* begin SELECTION *

As we can see, it is not the worst, but once we see the Repo.transact/2 way, it will be clear which is better.

It’s clear only insofar as the code is (1) shorter and definitely easier to read, and (2) has no else clause(s). Is that all? I am all for shorter and more readable code, I am almost religious about it too, but not all teams are open to code modifications on that basis alone. I am looking to understand if there’s more to this beyond code readability.

Perhaps the error-handling utilities we can combine with Repo.transact are the true value proposition here?


Another big benefit is that we do not need to go down to the changeset level for inserting, we could use our functions that perform Repo.inserts in them (Accounts.new_user_changeset/1 vs Accounts.create_user/1). This lets us compose many functions together from outside the context modules without having the need to expose your changeset functions.

Hmmm. I’ve been in 3 big-ish Elixir codebases (we’re talking 1000 - 3000 files) and I have never stumbled upon a problem that we the team would describe as “modules outside the Phoenix contexts have access to changeset functions and that is a problem”. I mean they are public; being able to call them is always on the table, this is not Java / C# / Rust et. al. where you can make functions (package|namespace)-private so you can limit who can actually call them.

* end SELECTION *

## PROBLEMS TO SOLVE
1: In the Repo.transact discussion, how many big-ish Elixir codebases does the final paragraph's writer say they have worked in?
2: Please carry the Repo.transact discussion forward from its last sentence.

* begin GIVEN MATERIAL *

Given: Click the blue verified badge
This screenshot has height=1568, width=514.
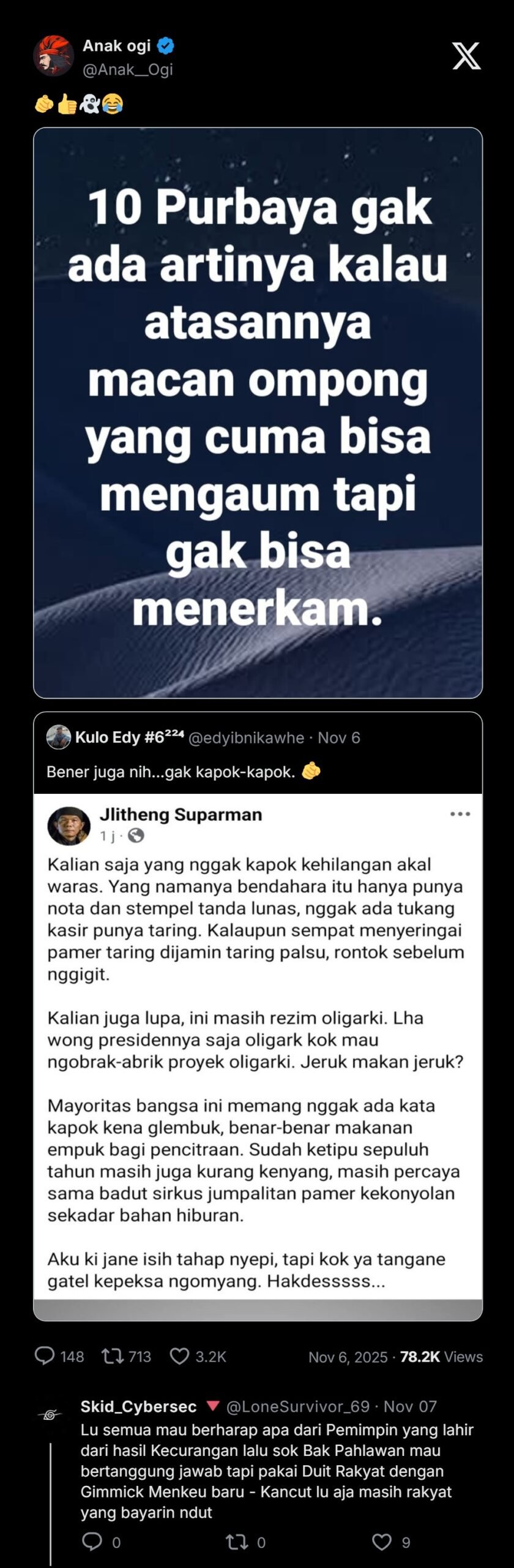Looking at the screenshot, I should pyautogui.click(x=166, y=45).
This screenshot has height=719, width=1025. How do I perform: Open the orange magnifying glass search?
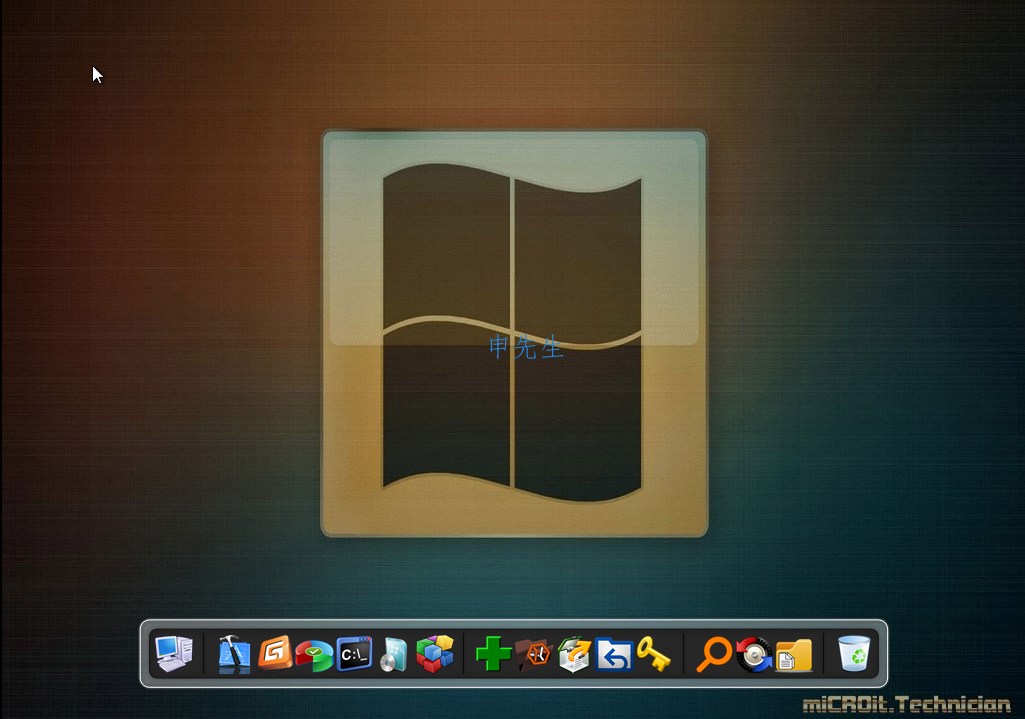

* end GIVEN MATERIAL *

## RESPONSES IN ORDER
1: Three, each of roughly 1000 to 3000 files.

2:
A notable mention here is the boundaries library, made by Sasa Juric as well: Boundary - enforcing boundaries in Elixir projects. I’ve used it with success and I do like it but sadly I never managed to convince too many people of its value.

I am not sure I see the clear win here. Help me understand.


Maybe the actual root problem is that I worked as a contractor for several years and had to be very flexible – meaning that things that many of us as programmers would immediately agree on became actual contention points when working with different teams and CTOs. Or maybe I am just a bad developer advocate (would not surprise me :smiley:).

My summary of the advantages of Repo.transact would be (1) less boilerplate and (2) better separation of concerns. I respect and even worship both but I’ve met plenty of people who don’t so I am curious how would I sell them such a coding pattern better and be more convincing.

In any case: I am very curious as to why is the Repo.transact pattern deemed valuable (or not) by others. What other factors did I miss? Could you share your thoughts, please? Thank you.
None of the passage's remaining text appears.